In the immortal words of Dr. Zachary Smith, of "Lost In Space," "Oh, the pain, the pain!" I speak of last night's BCS national title game. Ohio State vs. Florida. For we Buckeyes, it was humiliating, inexcusable and just plain god-awful. Now, I'll confess that I actually conked out around 7:30 and didn't awake until 12:30, when it was all over except the shoutin' and the cryin'. I watched part of the press conference. "Shell-shocked" was the word that came to mind watching Jim Tressel, Troy Smith and the other players, but I was still impressed by what I saw. Everyone could have sat there and made all kinds of excuses. Everybody could have sat there and cried. What everyone did while I was watching was respond with "the better team won today" and "we weren't on our game". Troy Smith tried to pick up the burden of the loss, and his head coach wouldn't let him. Jim Tressel figured it was more his burden and that of his coaching staff. My heart went out to everyone sitting on that dais, and to all those in the locker room.

I'm sure there will be plenty of post-mortem on this one, and that there will be lessons learned and taken to heart. At the end of the day, you win 'em as a team and you lose 'em the same way. No individual can take credit for the wins and no one gets to bear the burden of the losses alone. I am going to take the position that you learn more about a man's character and about a team's character from defeat than you do from their victories.
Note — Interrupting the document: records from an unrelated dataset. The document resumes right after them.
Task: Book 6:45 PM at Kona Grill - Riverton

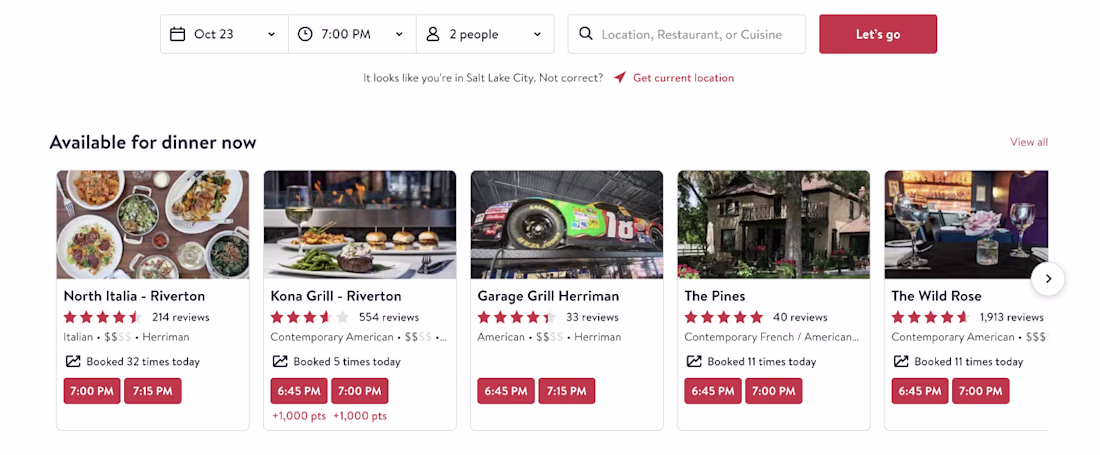Action: (299, 391)
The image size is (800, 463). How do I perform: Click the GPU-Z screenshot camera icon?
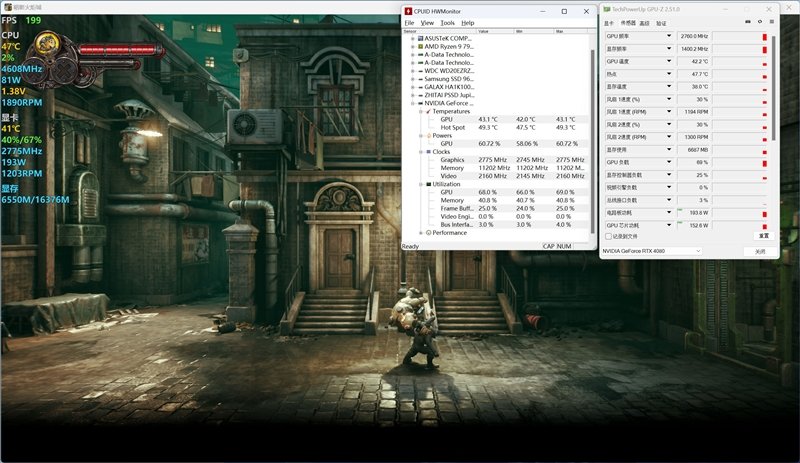(x=747, y=22)
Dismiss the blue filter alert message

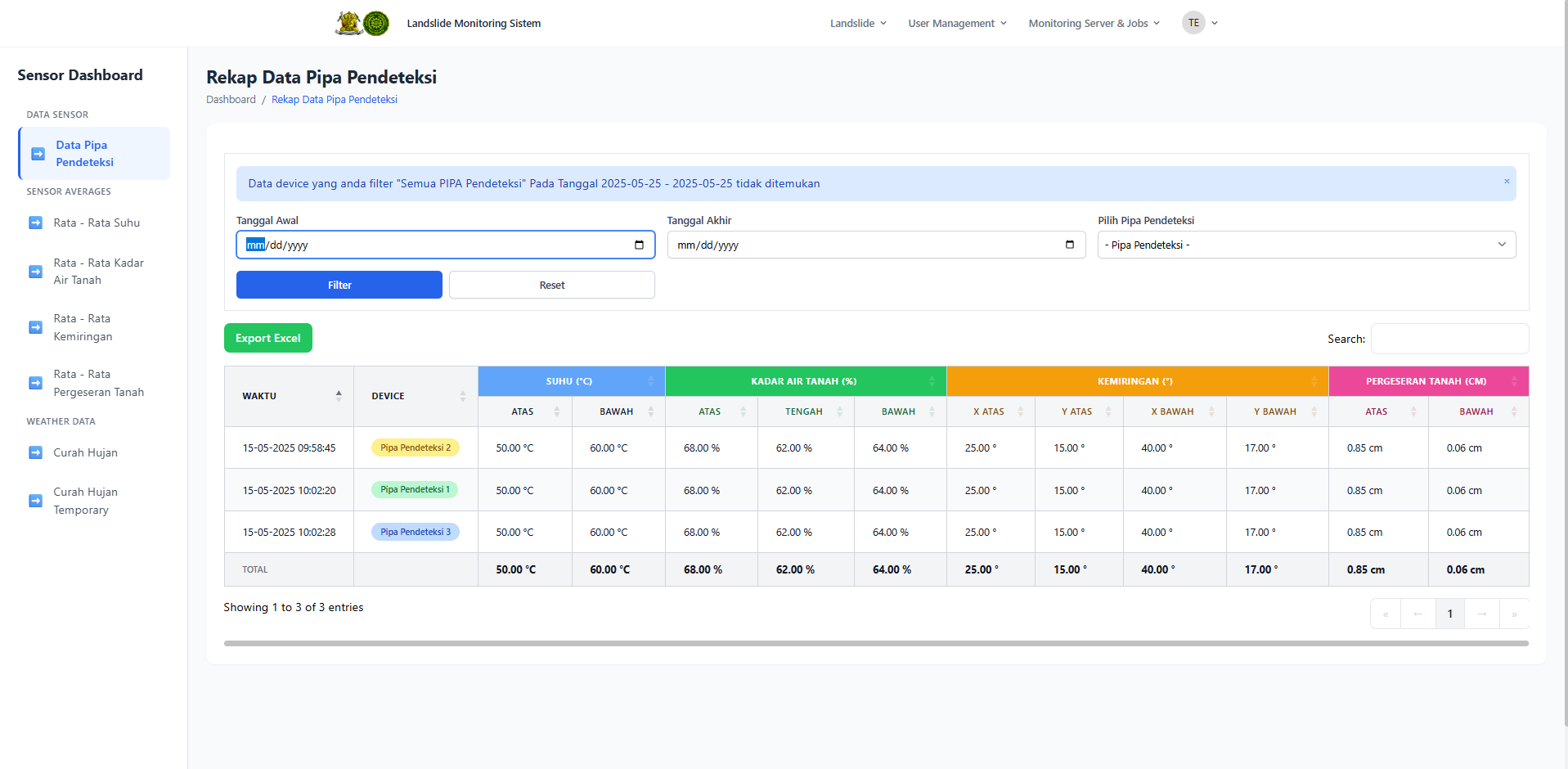coord(1506,182)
I happen to think that it was Florida's day. They came in underdogs, and they knew it and they had something to prove. They wanted it badly enough, they played well enough when we didn't, and the stars and the planets aligned to give them their day in the sun. Florida peaked on Monday night and became more than the sum of their parts. Among the comments I read on a story about the game in the Akron Beacon Journal someone wrote, "To my Buckeyes, remember that the sun can't always shine. Sometimes it has to rain, but as a wise man once said, 'If it don't rain, we don't eat.' Keep your chin up. We'll be back." Naturally, there were others wanting to eat the boys alive and fire Jim Tressel immediately, but most were relatively sane and rational and in the vein of "every dog has its day".
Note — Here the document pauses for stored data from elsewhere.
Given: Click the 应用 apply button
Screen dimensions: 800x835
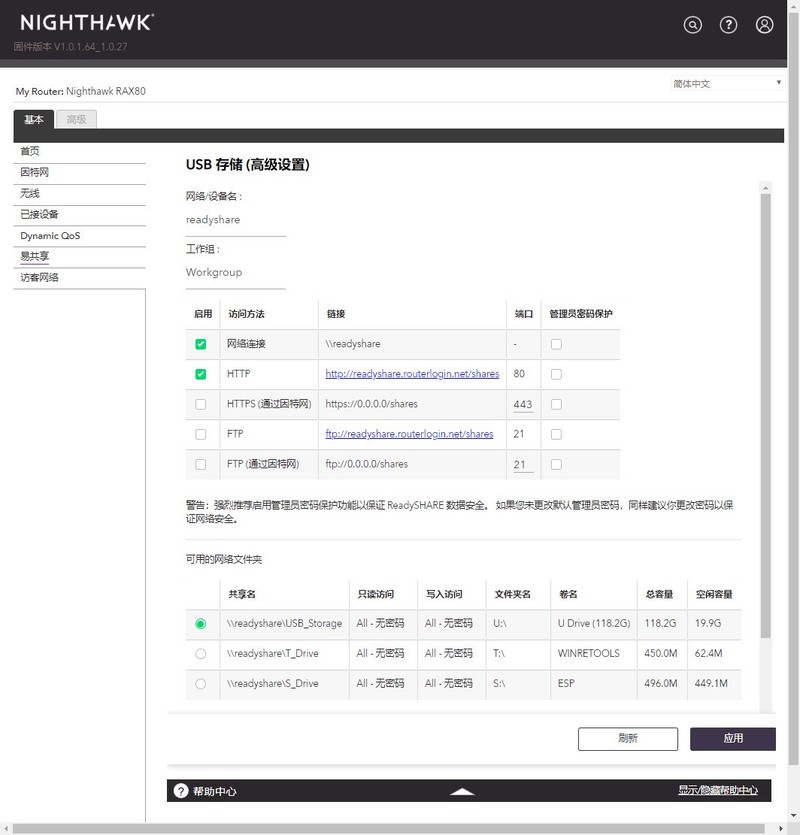Looking at the screenshot, I should [734, 738].
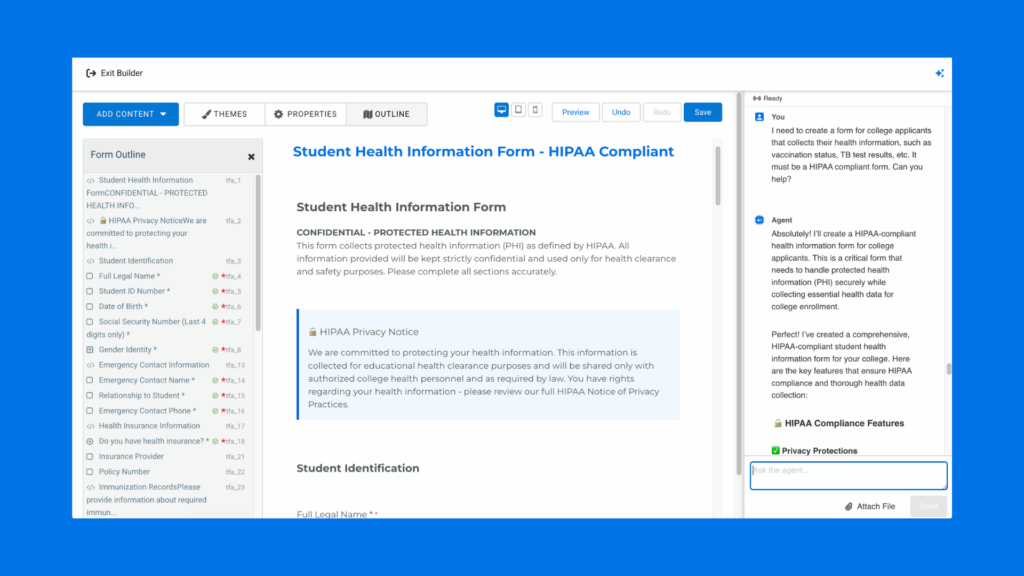Switch to desktop preview device icon

(x=501, y=110)
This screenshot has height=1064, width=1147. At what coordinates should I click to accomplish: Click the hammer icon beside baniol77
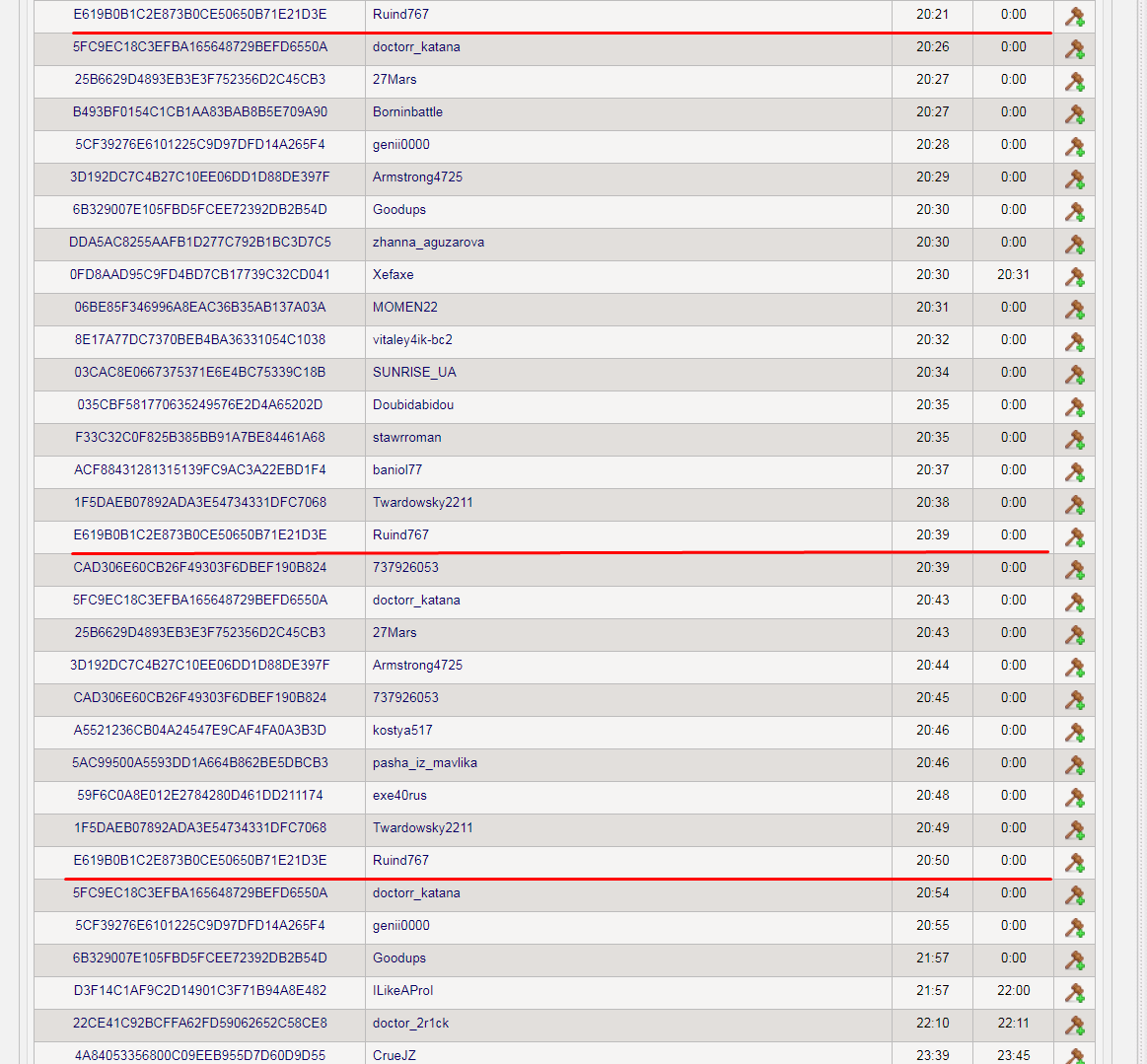(1074, 471)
I don't know Jim Tressel, only what I've seen of the man in the local papers and on local TV, but I do believe that beneath that reserved demeanor beats the heart of a true competitor, and that he is probably hurting, angry, confused and embarrassed today. My take on what happened? Coach had a really, really, really bad day at work. The kind where nothing you touch and nothing you do doesn't go completely awry. The kind where you wish you could just go back to bed and start all over again. I think, that like most of us, he got blindsided by that and never saw it coming. Unlike most of us, however, Jim Tressel got to have his really, really bad awful day on national television where we could see how utterly confused and flummoxed he was. We saw as genuinely human a face as we're ever likely to see from such a private and reserved person. We're not used to seeing that kind of human frailty from "The Vest." We've come to expect that he's the guy who'll come up with the answers and the plays that result in another victory. And Monday night just wasn't his day to be that guy. Happens to the best of us, and being the head football coach of nationally ranked Big Ten school doesn't make you immune. So let's not howl for blood and let's cut the man slack on that point. If anyone can figure out what went wrong and figure out how to set the ship right again, it's Jim Tressel.
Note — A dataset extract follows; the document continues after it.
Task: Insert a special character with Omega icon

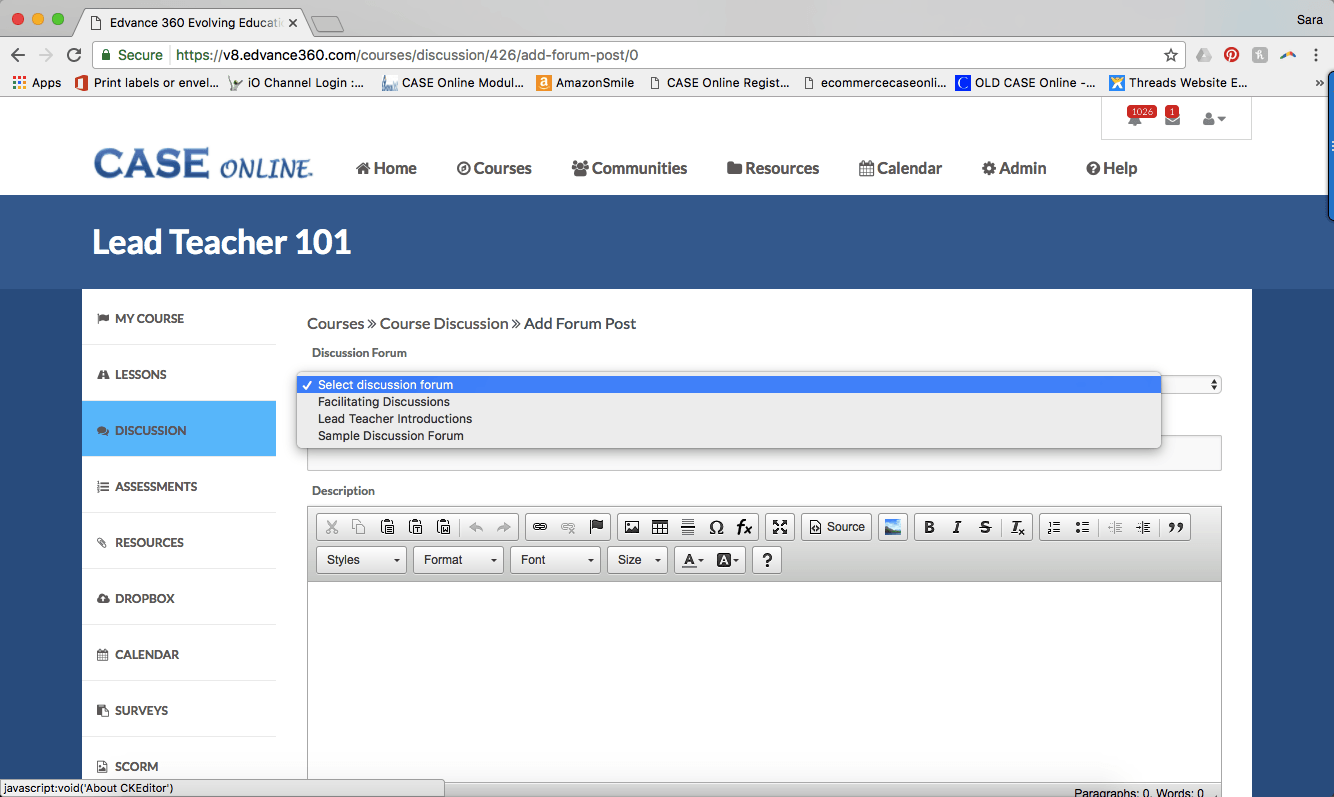Action: tap(716, 527)
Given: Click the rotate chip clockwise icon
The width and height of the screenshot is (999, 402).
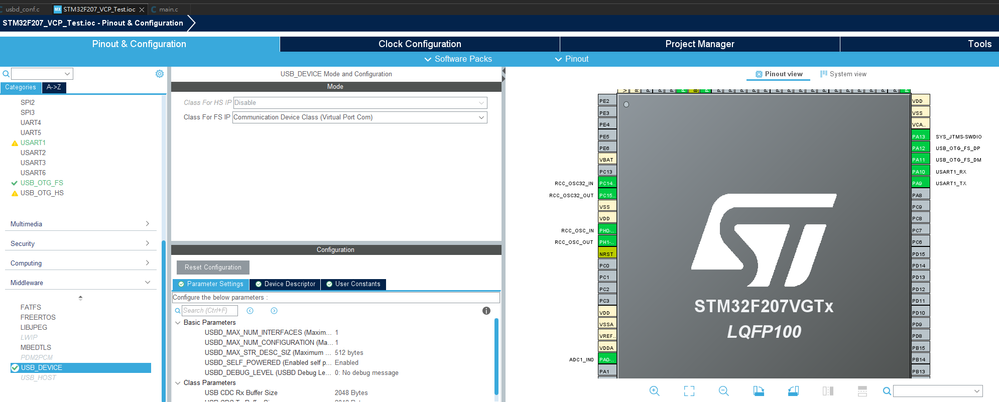Looking at the screenshot, I should click(758, 391).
At the end of the day, it was disappointing at best to be subjected to such an unholy ass-whuppin'. Winning is always going to be more fun than losing. But one game, even if it is the national title game, does not a season make. A nineteen game winning streak is nothing to be ashamed of, and no one can ever take the sense of team pride and togetherness that it took to earn that winning streak away from these boys. Maybe the loss puts the fire in the belly for the boys who are coming up and who'll come into their own next season. I don't know. But I do know that it is always easy to be gracious when you win and when things roll your way. The measure of a man and of a team is what you do when things don't go your way. That is what defines a championship season.